Se você nunca foi rico, como sabe que o rico "vive melhor"?

Ele pode ostentar fausto e pompa, mas este luxo não é garantia de vida melhor (aceitando-se, por um momento breve, a estupidez da comparação).

"Ele come melhor, bebe melhor, mora melhor, dorme melhor que o pobre. Isto não é inegável?"

É inegável. Mas ele pensa melhor, sente melhor, ama melhor? (1)
A vida é um processo global. Toda hipertrofia é uma fragmentação, e toda fragmentação, conflito.

"O que se entende por hipertrofia?"

Um inchaço, uma exageração, ou exacerbação, uma expansão em determinado sentido, em sentido unilateral. Se levo a vida rezando, em detrimento de tudo o mais, fragmentei-me na devoção, nela me hipertrofiei; há os que se fragmentam no trabalho, na bebida, no sexo. A hipertrofia de uma parte causa a atrofia do todo. Muito rico, ou muito pobre, o sujeito embota-se, perde a sensibilidade quanto ao todo. Mas se a si mesmo conhece, anula o conceito de riqueza e pobreza, e liberta-se. Por isso dissemos que lhe cumpre conhecer o seu "estado de pobreza", sem estabelecer comparações inoportunas ( ou só comparações, que inoportunas todas elas são).

Seria insensatez, você estaria comparando uma coisa que presume conhecer (mas da qual  sabe apenas pelos seus efeitos), com outra de que apenas tem uma ideia, uma noção,         e, portanto, desconhece absolutamente.

O importante não é desejar a riqueza, mas conhecer a pobreza, porque esta é a sua realidade, aquela é só um ideal, uma ilusão, uma "valorização habitual": você a valoriza porque habitualmente os outros a valorizam, porque, antes de você, seus ancestrais a valorizaram.

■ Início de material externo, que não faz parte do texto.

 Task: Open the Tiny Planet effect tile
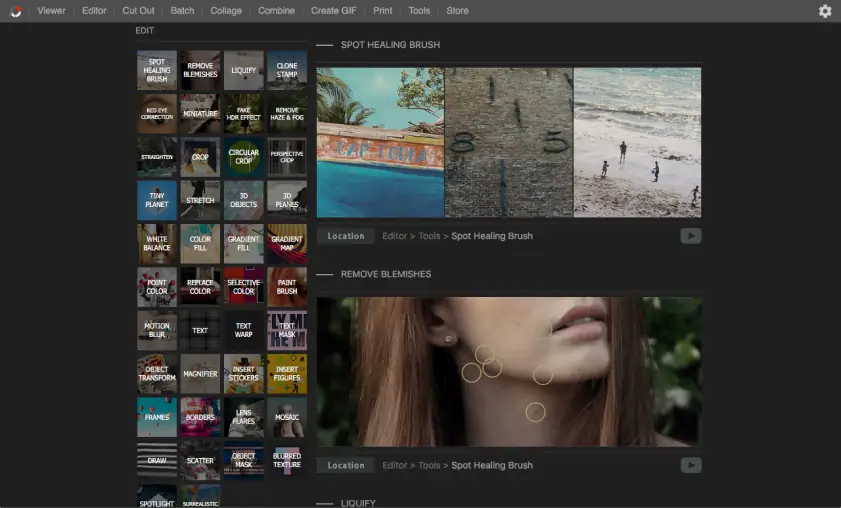pos(157,200)
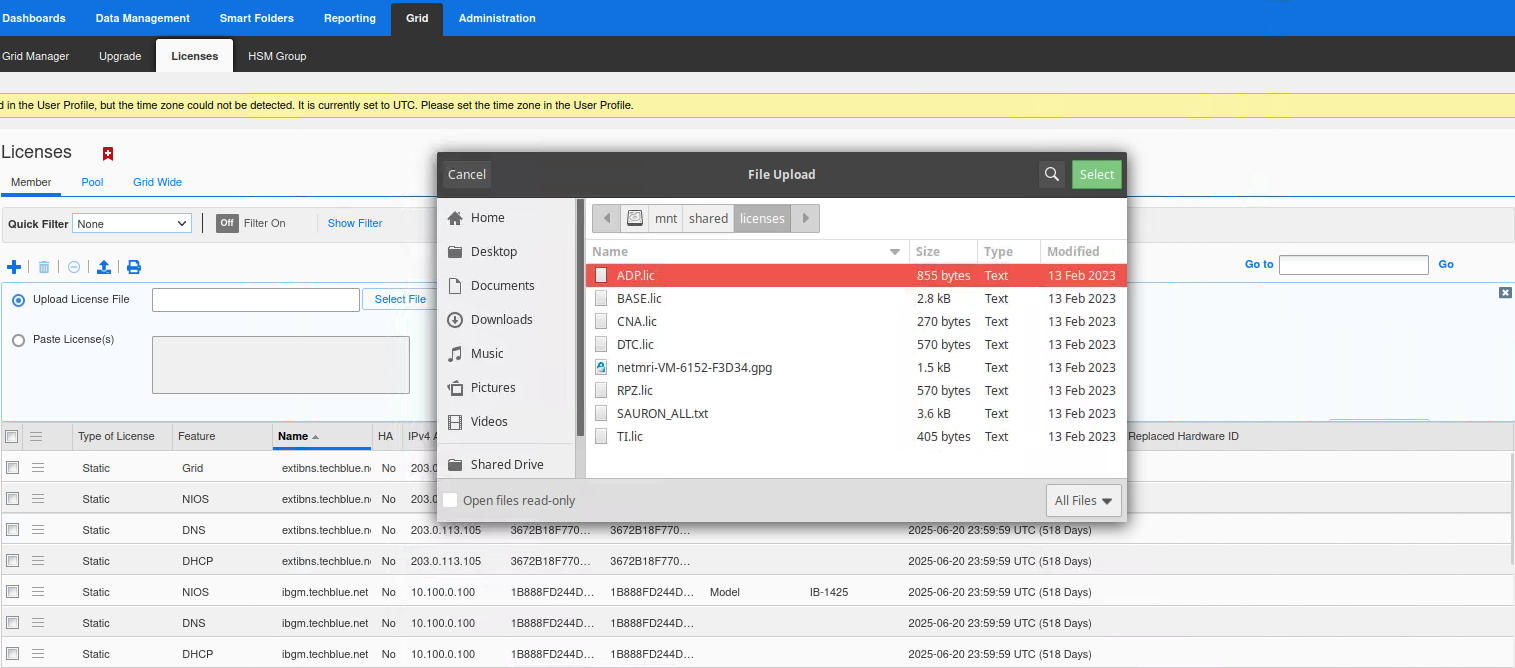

Ela não tem um valor "em-si", como também não o tem a pobreza. Socialmente, você é pobre. Conheça-se na pobreza, tanto quanto o rico deve conhecer-se, a si mesmo, na riqueza, sem fazer comparações de sua riqueza, da qual poderá estar enjoado, com a pobreza de quem quer que seja.
Como vê, o pobre que quer ser rico não objetiva nenhuma novidade, nem o rico que eventualmente queira ser pobre para evitar as agruras da riqueza. Rico ou pobre, sábio ou ignaro, feio ou belo, empenhe-se o sujeito em se conhecer como é - isto é novação intransitiva, totalmente diversa da "busca" de coisa alguma.

O desconhecido - Sempre que eu busco, o que encontro é invariavelmente o conhecido, real ou conceitual, porque o buscar é uma ação positiva, na direção de um objeto material ou ideal que desejo. Busco a posse de um automóvel, porque sei o que são automóveis, e busco o céu ou a felicidade, porque tenho conceitos sobre uma coisa e outra.

A busca do estritamente material, independentemente do conceito que lhe poderei atribuir (o automóvel do exemplo acima é um objeto útil - leva-me à cidade, é uma condução; mas poderei reduzi-lo a um conceito de status econômico-social - eu é que o levo à cidade, é uma ostentação), essa busca é inofensiva, decorrência natural do trabalho.

Se lhe atribuo um conceito, a busca é já ofensiva ou nociva, tanto quanto a busca do céu ou da felicidade ideais, quer dizer, "ideadas", imaginadas por mim.

O conceito que atribuo ao automóvel, bem assim os conceitos que tenho de céu ou de felicidade, e todos os demais conceitos pelos quais venho norteando minha vida, são, globalmente, o conhecido.